According to the White House, 52% of American adults are fully vaccinated. With vaccine rates rising in the United States, and with COVID-19 isolation slowly receding, we begin to consider what a post-pandemic world might look like. The past 16 months have been a unique period in American history as our relations have become more isolated both at home and globally. As the world reopens, there is an opportunity to reassess our engagement in the world and to revisit Senator McCain’s remarks:
“We claim [ ] that people no matter where they live, no matter their history or religious beliefs or the size of their GDP, all people share a basic desire to be free; to make their own choices and industry better lives for themselves and their children. And furthermore, that it is in the security interests of the United States and is inseparable from the moral foundation of our national character that we should do all that is practical to help them wrest their rights from regimes that do not govern with their people’s consent.” (NorthwesternU)
Toward the end of his speech, Sen. McCain spoke of the genocidal atrocities that occurred in Rwanda and Bosnia positing the moral basis for American intervention as a force for good. He passionately shared his viewpoint regarding the importance of America in times of international crisis to forestall these types of human catastrophic events. As we regather and reassess in a world still grappling with the effects of a pandemic, we have a duty to remain proactive in our efforts to do good and to mitigate human rights violations globally.

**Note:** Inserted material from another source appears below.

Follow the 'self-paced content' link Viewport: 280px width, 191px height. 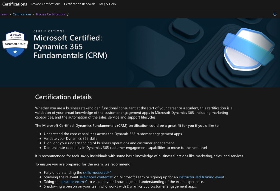click(94, 177)
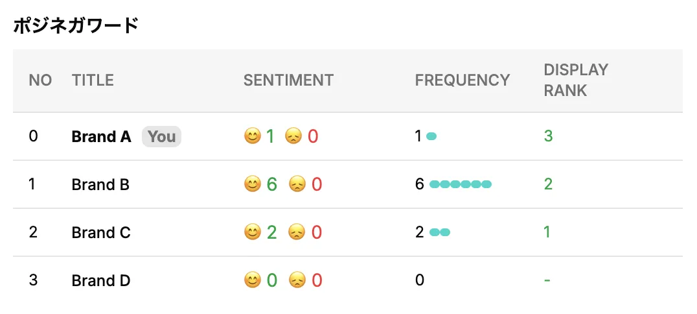This screenshot has width=697, height=314.
Task: Click the Brand C frequency dot bar
Action: point(440,232)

The McCain Institute for International Leadership at Arizona State University’s Human Rights and Democracy program – guided by the example and legacy of John McCain – provides opportunities to assess, discuss and formulate the role that the United States can play to improve lives throughout the world. The McCain Institute completed a research project in 2018 to ascertain the public’s opinion on human rights. According to the results of this project, there was a “significant lack of common understanding and support for the need to protect basic human rights and freedoms in the world . . . particularly among younger Americans” (Human Rights and Democracy Programs – McCain Institute). Sen. McCain’s speech to young adults having just completed their Northwestern undergraduate degrees, encouraged a younger demographic to effectuate change concerning human rights issues. Despite political divisiveness at home and constantly shifting geopolitics, the U.S. can and must fulfill its noble calling, and Sen. McCain understood the criticality of educating future generations regarding America’s unique role in defending global human rights.
The co-phenomena of social media and the pandemic have created a virtually unlimited opportunity to engage and educate vast numbers of target demographics. High quality and interesting visuals inform social media users and as a result are consumed and shared by millions of our youth. While technology and social media platforms offer tremendous opportunities for creating awareness and starting conversation, caution is vital as these tools are not without pitfalls. Engaging and educating via these platforms is a complex process that requires thoughtful and compelling content able to compete with a myriad of other sources. The development and implementation of entertaining and informative social media campaigns would serve to reach and educate a young demographic, with the intention of spreading awareness and engaging an audience that would otherwise remain uninformed about important subjects.
McCain’s commencement address from 16 years ago is a valuable guide during this incredibly challenging time. In a post-pandemic world, the leadership role of the United States, regarding human rights is of paramount importance. As we consider the future, the U.S. must heed the words of Sen. McCain and approach foreign affairs morally and ethically. Senator McCain quoted the words of President Jimmy Carter, “America did not invent human rights. In a very real sense, human rights invented America.” After an extraordinary period of separation, fear, death and political change, we, as a country, must remember the “character of the nation,” and the role of America using Sen. McCain’s words as a guiding principle.